Even though ML-MCTDH methods can often yield compact representations of the many-body wave function, they too cannot escape the exponential scaling of computational complexity as the number of particles increases or when strong correlations in the system require numerous basis functions in order to obtain accurate results. In recent years, various different approaches have been proposed to tackle this problem and reduce the numerical effort. Unfortunately, these schemes cannot be easily transferred to ultracold atom setups or are unable to adapt to non-trivial dynamics. Hence, a novel dynamical pruning approach targeting bosonic particles is developed in the scope of the present thesis. The scheme automatically selects the most relevant many-body states and adapts to the time-evolution of the system. The algorithm is benchmarked using two typical scenarios motivated from ultracold atom physics and found to capture the physics accurately while significantly reducing the computational effort in some cases.

A particularly fascinating aspect of quantum simulation is the emulation ultrafast processes such as electronic dynamics with slower-moving atomic particles. In light of this strategy, controlled collisions of ultracold atoms confined in moving potential wells may serve as a test bed to unravel the fundamental processes in atom-atom collisions by taking on the role of electrons. Furthermore, similar scenarios have been proposed as a means to generate entanglement and implement quantum gates in the context of quantum computing. Therefore, the second focus of the present dissertation is to investigate the nonequilibrium dynamics of bosonic particles in colliding potential wells which can be realized experimentally using optical tweezers. This study illuminates the main signatures of the dynamics such as entanglement build-up as well as the transport and untrapping of particles.

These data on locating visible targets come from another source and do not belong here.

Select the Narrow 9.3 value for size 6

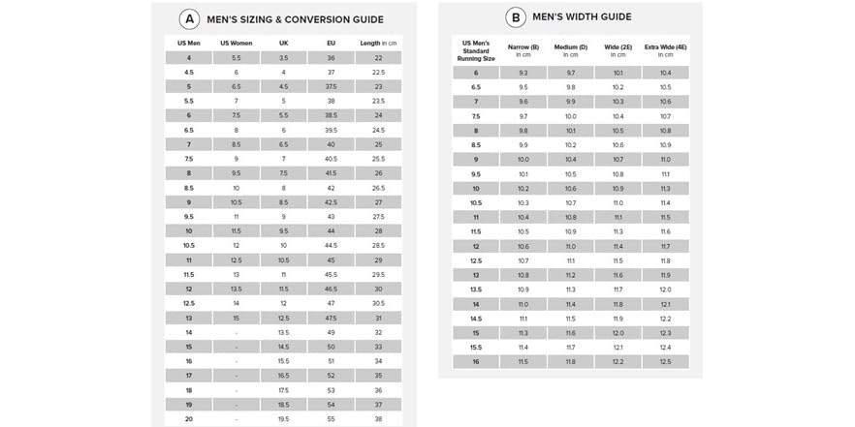(x=523, y=73)
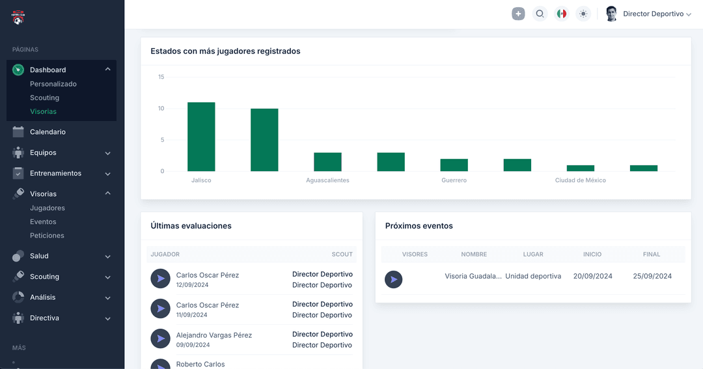Open Director Deportivo user dropdown

click(656, 14)
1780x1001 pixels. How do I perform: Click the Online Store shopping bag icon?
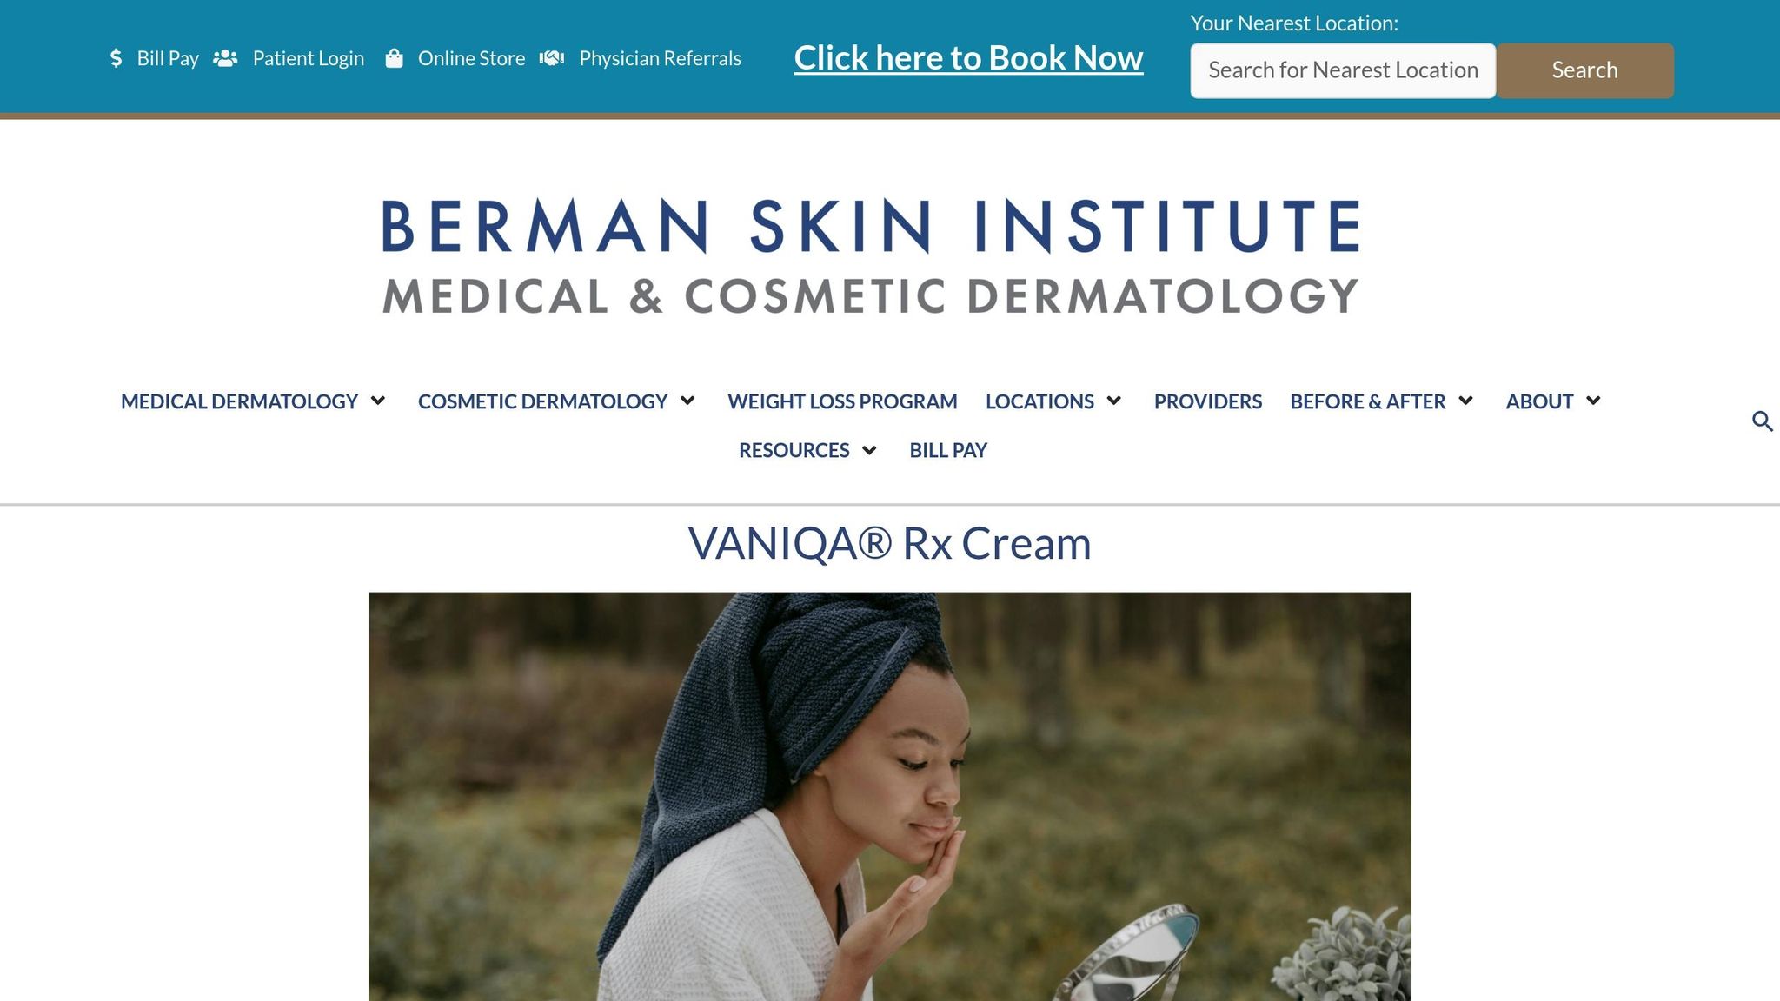click(394, 58)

Quantum spin models are relevant in many areas of physics such as quantum information or condensed matter physics and have been realized experimentally using ultracold atoms or in the related field of Rydberg atoms, among others. The theoretical description of these systems is often challenging, especially when disorder comes into play. Disorder can result in a high level of degeneracy in the low-energy spectrum and the violation of the so-called area law of entanglement entropy which is a fundamental assumption of many numerical approaches, such as those based on matrix product states. The present thesis studies how the ML-MCTDH method can handle such scenarios by computing the ground states of different disordered models and comparing the results with other established numerical approaches. ML-MCTDH is found to yield accurate results even in the presence of strong disorder and should be considered as another promising approach for the investigation of quantum spin systems.